I was just wondering what everyone else did. Apparently most people just copy and paste from text and plop that shit into WordPress, save and call it a day. If you looked at that code though, you might see a footprint or two that tells Google that your copy was pasted from another source and not written directly within WordPress.

I'm going to give notepad another shot with the method that -God- suggests using find/replace. It sounds like that will shave a few steps out of this madness.
 
Went past 10 minutes testing things, here's my addition:

With the method that -God- suggests, that doesn't solve the issue either because magic quotes without proper HTML coding is used, double spaces (sometimes 5 spaces) are left, magic quotes has to be F/R, etc.

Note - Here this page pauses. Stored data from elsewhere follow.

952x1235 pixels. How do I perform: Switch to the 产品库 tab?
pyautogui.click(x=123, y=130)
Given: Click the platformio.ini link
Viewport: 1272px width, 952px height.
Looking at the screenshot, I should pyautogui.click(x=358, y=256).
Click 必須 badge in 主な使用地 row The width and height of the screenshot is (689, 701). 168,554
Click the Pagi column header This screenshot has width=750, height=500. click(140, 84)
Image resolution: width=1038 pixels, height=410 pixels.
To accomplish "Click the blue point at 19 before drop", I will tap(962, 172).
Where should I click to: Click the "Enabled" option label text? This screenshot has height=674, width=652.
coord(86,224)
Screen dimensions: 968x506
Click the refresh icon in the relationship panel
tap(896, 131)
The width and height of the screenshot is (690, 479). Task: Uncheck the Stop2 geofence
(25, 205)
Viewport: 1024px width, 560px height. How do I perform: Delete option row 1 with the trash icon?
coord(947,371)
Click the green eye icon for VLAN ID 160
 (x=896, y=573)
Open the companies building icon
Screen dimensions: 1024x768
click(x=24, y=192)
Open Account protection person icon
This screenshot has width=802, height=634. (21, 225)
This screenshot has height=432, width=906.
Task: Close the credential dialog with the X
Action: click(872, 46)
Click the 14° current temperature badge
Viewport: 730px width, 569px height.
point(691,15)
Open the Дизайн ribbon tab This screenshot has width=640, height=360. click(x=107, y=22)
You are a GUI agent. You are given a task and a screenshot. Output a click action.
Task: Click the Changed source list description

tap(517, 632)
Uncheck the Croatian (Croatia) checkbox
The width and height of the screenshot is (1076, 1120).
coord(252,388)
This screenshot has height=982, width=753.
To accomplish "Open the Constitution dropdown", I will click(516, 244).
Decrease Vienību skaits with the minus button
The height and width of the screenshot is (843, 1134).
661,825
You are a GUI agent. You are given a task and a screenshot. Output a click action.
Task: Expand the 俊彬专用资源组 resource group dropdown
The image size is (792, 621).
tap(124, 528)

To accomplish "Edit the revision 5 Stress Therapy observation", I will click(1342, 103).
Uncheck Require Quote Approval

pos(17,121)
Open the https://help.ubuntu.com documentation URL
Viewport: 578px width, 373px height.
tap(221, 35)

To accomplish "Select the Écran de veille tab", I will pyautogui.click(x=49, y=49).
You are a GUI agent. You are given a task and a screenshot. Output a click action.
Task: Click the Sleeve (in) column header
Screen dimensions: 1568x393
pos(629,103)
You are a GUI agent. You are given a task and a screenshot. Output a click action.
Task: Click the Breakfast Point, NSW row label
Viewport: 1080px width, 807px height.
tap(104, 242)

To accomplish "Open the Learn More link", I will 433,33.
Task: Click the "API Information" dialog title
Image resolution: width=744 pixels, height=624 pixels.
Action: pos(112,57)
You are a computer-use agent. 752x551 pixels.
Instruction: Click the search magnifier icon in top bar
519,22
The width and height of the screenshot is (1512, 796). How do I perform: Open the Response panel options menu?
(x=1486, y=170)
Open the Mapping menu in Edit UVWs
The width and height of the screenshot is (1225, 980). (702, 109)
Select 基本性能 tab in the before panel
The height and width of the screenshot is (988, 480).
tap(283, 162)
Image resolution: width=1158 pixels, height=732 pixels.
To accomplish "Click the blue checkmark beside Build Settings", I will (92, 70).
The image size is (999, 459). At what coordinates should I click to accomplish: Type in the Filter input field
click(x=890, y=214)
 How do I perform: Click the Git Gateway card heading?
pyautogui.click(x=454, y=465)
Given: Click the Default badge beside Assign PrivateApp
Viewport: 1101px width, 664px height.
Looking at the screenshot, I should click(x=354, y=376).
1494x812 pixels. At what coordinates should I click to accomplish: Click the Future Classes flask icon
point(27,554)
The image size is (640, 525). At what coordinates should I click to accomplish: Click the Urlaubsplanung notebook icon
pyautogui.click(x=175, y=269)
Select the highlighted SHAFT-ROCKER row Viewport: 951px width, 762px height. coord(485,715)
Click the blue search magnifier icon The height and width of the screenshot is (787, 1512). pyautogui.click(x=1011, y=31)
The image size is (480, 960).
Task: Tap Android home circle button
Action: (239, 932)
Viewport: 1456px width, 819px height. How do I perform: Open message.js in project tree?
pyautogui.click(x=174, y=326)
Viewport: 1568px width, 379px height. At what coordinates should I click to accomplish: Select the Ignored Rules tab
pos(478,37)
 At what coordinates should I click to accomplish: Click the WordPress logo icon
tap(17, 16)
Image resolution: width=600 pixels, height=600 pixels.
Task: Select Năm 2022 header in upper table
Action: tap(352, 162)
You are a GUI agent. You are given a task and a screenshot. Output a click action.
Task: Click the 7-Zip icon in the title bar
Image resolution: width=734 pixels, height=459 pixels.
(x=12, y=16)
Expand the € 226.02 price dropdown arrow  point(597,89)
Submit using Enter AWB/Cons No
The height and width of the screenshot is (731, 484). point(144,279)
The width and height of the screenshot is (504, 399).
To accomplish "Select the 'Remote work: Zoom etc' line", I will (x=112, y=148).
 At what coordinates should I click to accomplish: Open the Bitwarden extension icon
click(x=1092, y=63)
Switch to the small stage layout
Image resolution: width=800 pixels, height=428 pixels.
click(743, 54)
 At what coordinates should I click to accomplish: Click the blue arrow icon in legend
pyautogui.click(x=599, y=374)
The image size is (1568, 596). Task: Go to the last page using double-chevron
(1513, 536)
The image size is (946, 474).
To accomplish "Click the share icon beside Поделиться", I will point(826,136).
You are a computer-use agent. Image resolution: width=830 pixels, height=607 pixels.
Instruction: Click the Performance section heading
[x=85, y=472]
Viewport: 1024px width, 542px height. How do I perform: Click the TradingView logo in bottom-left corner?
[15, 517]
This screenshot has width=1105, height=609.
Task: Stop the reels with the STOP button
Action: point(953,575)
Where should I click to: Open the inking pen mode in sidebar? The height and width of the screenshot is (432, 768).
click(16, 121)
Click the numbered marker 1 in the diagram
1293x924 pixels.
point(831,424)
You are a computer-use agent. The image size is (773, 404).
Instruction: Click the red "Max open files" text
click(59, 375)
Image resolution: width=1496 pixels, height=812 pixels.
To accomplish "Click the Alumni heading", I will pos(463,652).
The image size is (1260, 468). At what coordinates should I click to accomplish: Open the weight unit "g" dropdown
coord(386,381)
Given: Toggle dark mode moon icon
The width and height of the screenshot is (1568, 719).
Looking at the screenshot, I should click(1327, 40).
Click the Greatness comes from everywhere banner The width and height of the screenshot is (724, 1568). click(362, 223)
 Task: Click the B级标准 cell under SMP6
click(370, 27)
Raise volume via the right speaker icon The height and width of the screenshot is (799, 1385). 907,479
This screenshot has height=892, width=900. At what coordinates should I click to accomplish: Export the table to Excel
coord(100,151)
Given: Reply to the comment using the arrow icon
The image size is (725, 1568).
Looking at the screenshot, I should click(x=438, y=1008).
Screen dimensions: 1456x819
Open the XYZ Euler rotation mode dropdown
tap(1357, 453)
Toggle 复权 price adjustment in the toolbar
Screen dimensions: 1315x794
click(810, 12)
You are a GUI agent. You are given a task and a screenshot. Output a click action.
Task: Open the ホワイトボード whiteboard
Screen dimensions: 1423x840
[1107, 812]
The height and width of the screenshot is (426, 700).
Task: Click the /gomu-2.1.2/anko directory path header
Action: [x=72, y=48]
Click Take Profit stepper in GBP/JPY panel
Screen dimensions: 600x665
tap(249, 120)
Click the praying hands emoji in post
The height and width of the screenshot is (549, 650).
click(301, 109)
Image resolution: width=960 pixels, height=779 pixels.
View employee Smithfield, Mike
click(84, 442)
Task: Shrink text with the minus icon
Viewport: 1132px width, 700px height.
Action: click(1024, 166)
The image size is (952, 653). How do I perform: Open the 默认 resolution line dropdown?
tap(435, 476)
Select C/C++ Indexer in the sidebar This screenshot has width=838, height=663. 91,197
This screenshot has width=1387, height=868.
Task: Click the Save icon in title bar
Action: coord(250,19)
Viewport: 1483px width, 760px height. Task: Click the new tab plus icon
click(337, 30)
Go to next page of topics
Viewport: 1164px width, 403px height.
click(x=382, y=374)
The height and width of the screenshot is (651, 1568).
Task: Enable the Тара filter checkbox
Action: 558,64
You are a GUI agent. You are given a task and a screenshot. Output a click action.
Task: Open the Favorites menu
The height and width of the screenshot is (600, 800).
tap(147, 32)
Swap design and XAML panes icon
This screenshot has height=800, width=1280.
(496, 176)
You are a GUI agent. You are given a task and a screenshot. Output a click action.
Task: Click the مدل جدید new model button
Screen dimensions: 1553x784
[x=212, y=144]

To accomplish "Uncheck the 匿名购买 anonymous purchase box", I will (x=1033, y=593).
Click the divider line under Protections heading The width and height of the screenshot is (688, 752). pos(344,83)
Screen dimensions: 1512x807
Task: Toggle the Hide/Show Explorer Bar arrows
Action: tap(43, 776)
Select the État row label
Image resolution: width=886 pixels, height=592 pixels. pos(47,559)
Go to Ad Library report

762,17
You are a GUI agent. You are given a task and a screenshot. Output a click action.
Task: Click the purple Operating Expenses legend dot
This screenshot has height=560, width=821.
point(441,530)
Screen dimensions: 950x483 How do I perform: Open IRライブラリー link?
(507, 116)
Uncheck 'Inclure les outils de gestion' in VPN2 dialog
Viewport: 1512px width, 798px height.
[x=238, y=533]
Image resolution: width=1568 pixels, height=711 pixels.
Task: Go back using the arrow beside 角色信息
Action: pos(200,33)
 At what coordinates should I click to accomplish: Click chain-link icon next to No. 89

To me, there seems to be a need here that someone should fill. A proper doc to HTML converter that writes clean code, removes added spacing, converts magic quotes to normal quotes and other Word junk, etc. I'm not a programmer....
 
Finally solved my issue with one program. Word Cleaner but the damn thing is $99. Anyway, the demo was impressive. I edited the template for converting doc to XHTML to do a find/replace of magic quotes and other Word-entered characters, converted a doc file, and it wrote really nice code.

My favorite part of it? It does BATCHES of files. Select an entire folder of DOC files and convert it. Takes a few seconds to do 25 files. The time saved is worth $99 but a tip, switch the currency to the EURO and you'll save $10 or so due to the current conversion to USD being favorable (if you want to license it).